O Ministério Público Federal (MPF) ajuizou uma ação civil pública exigindo a demolição das obras do Corpo de Bombeiros do Estado do Rio de Janeiro na Praia do Pepê, na Barra da Tijuca. As intervenções, que incluem uma piscina semiolímpica, foram iniciadas sem licenças ambientais e em área de preservação permanente. O MPF também solicita uma multa de R$ 500 mil por danos morais coletivos.

As obras, que custam cerca de R$ 15 milhões, foram alvo de denúncias de ambientalistas preocupados com a legalidade e os impactos ambientais. O procurador da República, Antonio do Passo Cabral, destacou que a construção sobre a faixa de areia é irregular e representa uma afronta à legislação ambiental. O Corpo de Bombeiros alegou que as obras são reformas de uma estrutura existente desde a década de 1970 e que não ampliam a área ocupada.

Irregularidades e Omissões

A investigação do MPF revelou que as obras começaram sem as devidas autorizações. O Corpo de Bombeiros admitiu que solicitou as licenças apenas após o início dos trabalhos. A Secretaria Municipal de Meio Ambiente e Clima constatou irregularidades, mas não embargou a obra. A Secretaria de Patrimônio da União também não apresentou estudos técnicos adequados antes de dar um “nada a opor”.

O MPF enfatiza que as praias são bens públicos e que a Constituição proíbe edificações que restrinjam o acesso da população.

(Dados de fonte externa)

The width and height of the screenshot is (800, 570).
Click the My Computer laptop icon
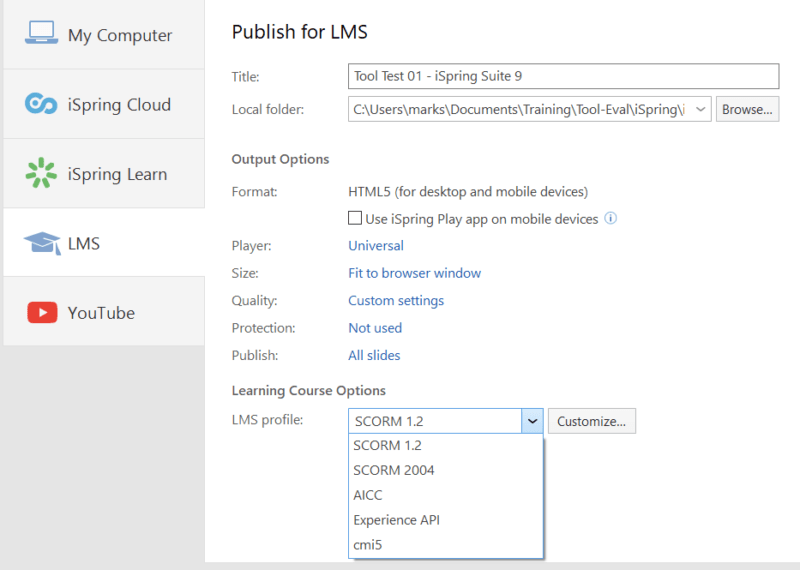[x=42, y=34]
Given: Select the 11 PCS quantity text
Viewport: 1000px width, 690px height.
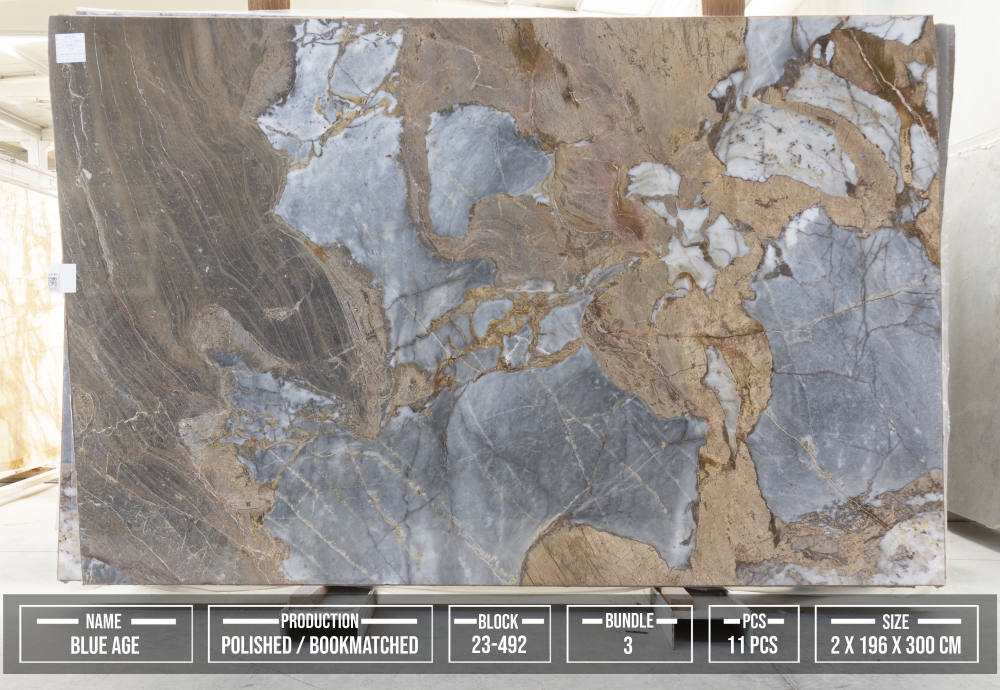Looking at the screenshot, I should tap(753, 645).
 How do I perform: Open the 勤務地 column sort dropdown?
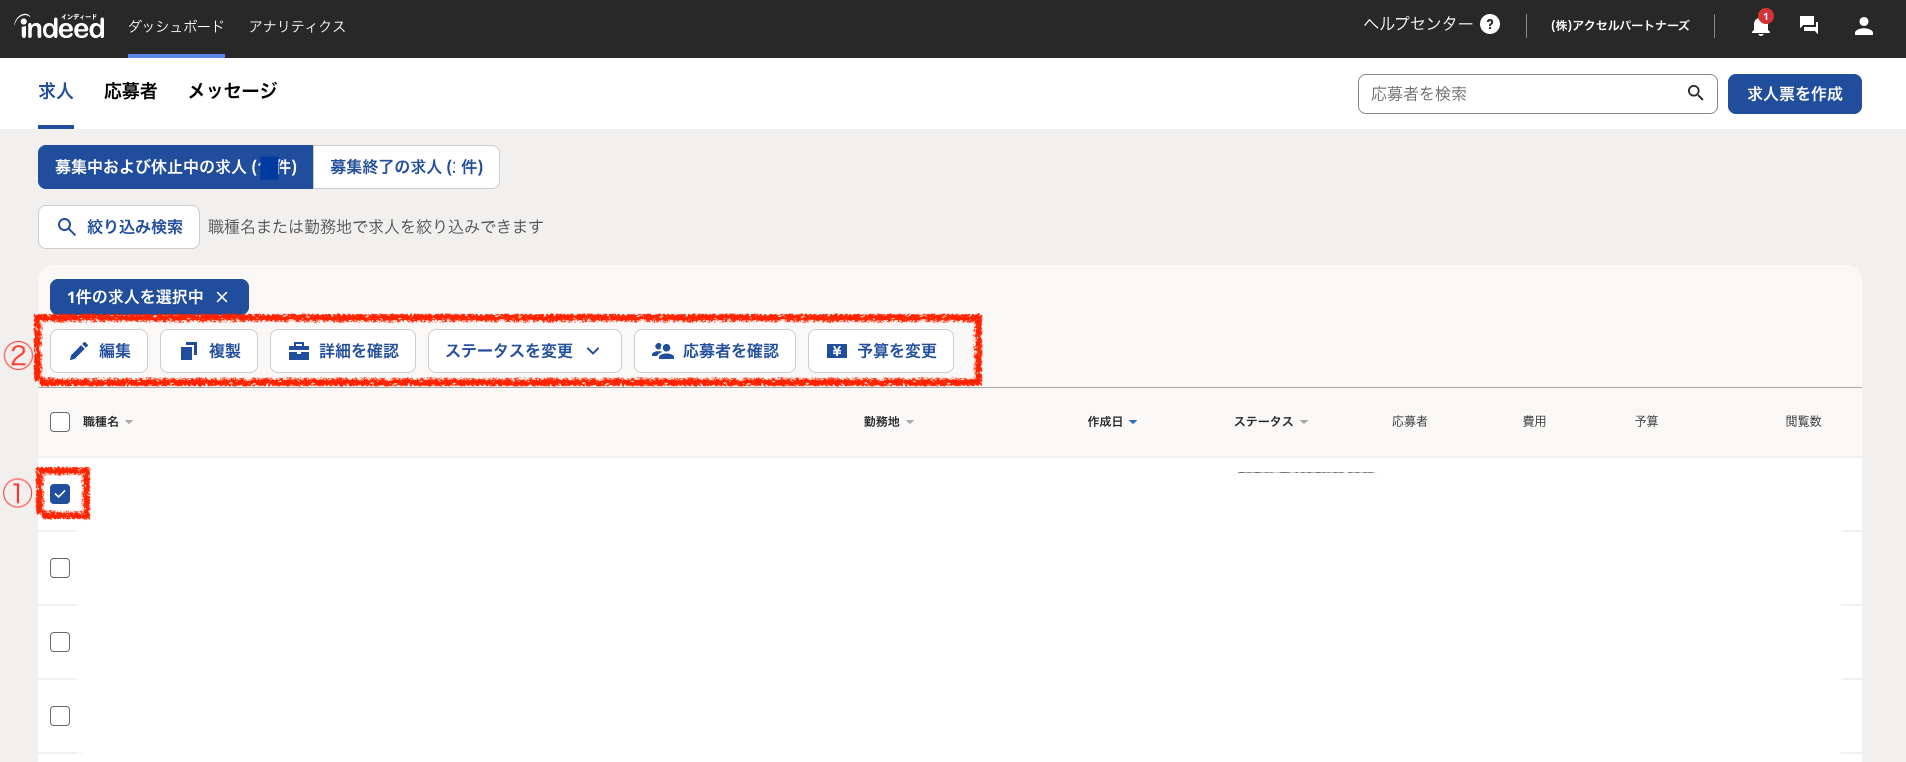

As construções não apenas limitam o acesso à praia, mas também agravam a degradação ambiental, aumentando o risco de erosão e destruição de habitats.

Demandas do MPF

Na ação, o MPF requer a demolição das construções, a recuperação da área afetada e a proibição de novas obras sem autorização legal. O procurador Cabral ressalta que a urgência é crucial para a proteção do meio ambiente e que a aceitação de construções irregulares compromete o futuro das próximas gerações. O GLOBO-Barra aguarda respostas dos órgãos envolvidos na ação civil pública.